LIMERICK v. LEEAnnotate this Case
LIMERICK v. LEE
1906 OK 58
87 P. 859
17 Okla. 165
Supreme Court of Oklahoma
G. W. LIMERICK
A. D. LEE.
¶0 1. CONTRACTS--Part Performance--Quantum Meruit. A party who has performed only a part of his side of a contract is not in all cases without a remedy, for, although he may have no remedy on the contract as originally made, the circumstances may be such that the law would imply a new contract and give him a remedy on a quantum meruit.
2. SAME--Same. Where the plaintiff entered into a contract with the defendant to furnish the necessary material to paint and paper his house, and was prevented from completing the contract by breach of defendant, who receives without complaint and accepts the benefits of what has been done, the plaintiff may recover according to contract price for what had been done; or where he is to receive a fixed sum for the whole work, then, in the proportion which the work done bears to the whole; or where there is no fixed price, then upon a quantum meruit.

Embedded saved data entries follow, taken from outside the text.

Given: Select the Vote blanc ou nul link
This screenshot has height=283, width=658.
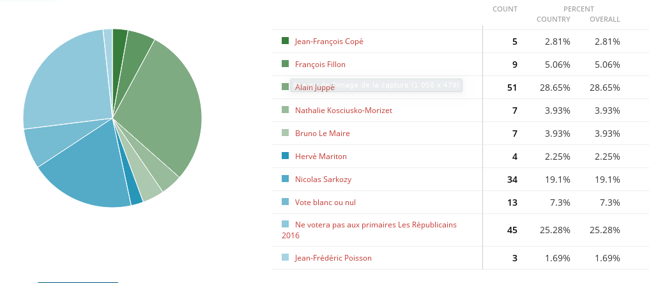Looking at the screenshot, I should tap(325, 203).
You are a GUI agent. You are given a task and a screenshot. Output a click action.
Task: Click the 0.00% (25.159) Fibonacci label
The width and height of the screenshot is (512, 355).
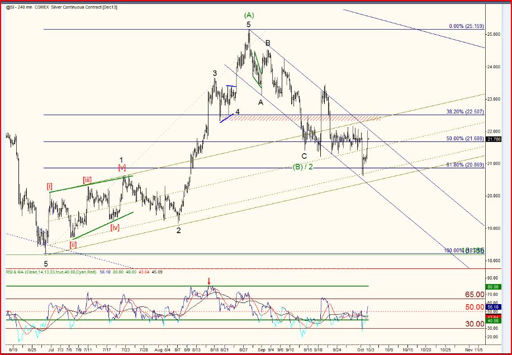click(x=465, y=26)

3. EVIDENCE--Admissions--Lien Statement. A lien statement under oath and a cross petition filed in one case by a party, is competent evidence against such party on the trial of another case as statements or admissions, but are not conclusive, and carry nothing of estoppel in favor of a stranger to proceedings in which they were filed.
4. PLEADING & PRACTICE--Petition May Be Amended, When, In an action for material furnished and services rendered for the recovery of the contract price, it is proper to permit plaintiff to amend his petition, stating no new facts constituting a new cause of action, but seeking to recover the value of the material actually furnished and work performed upon a quantum meruit
STATEMENT OF FACTS.
The original petition of plaintiff below substantially alleges that on or about the 1st day of June 1901, T. H. Harvey, pursuant to contract, was building a dwelling house in Maywood Addition to Oklahoma City for the defendant, G. W. Limerick, and that the plaintiff entered into a contract with Harvey to furnish material and labor to paint and paper the house for $ 335.00, and that under that contract he performed five dollars ($ 5.00) worth of work, and that on or about June 25th, 1901, he learned that said Harvey was unable to pay for said labor and material, and refused to proceed any further under the terms of said contract; that on that day the defendant, G. W. Limerick, came to said building and entered into a verbal contract with the plaintiff whereby he agreed and promised to pay him the sum of $ 330.00 for furnishing material and labor to complete the painting and papering of said house, said amount to be due and payable upon its completion; and, that in pursuance thereof, he furnished material and labor, and completed said contract with Limerick on the 19th day of December, 1901; and that there became due and owing to him from the defendant upon that date the sum of $ 330.00.
In his amended petition the plaintiff repleaded his allegations in reference to his contract with Harvey, his refusal to proceed thereunder, and his contract with the defendant, and negatived the allegation of the original petition that he had completed the contract, and as an excuse therefor, set up that the defendant failed to select the paper that was to be used in three of the rooms, and alleged that the material furnished, and labor performed under the contract with defendant, was worth $ 310.00, and for which sum he prayed judgment, with interest.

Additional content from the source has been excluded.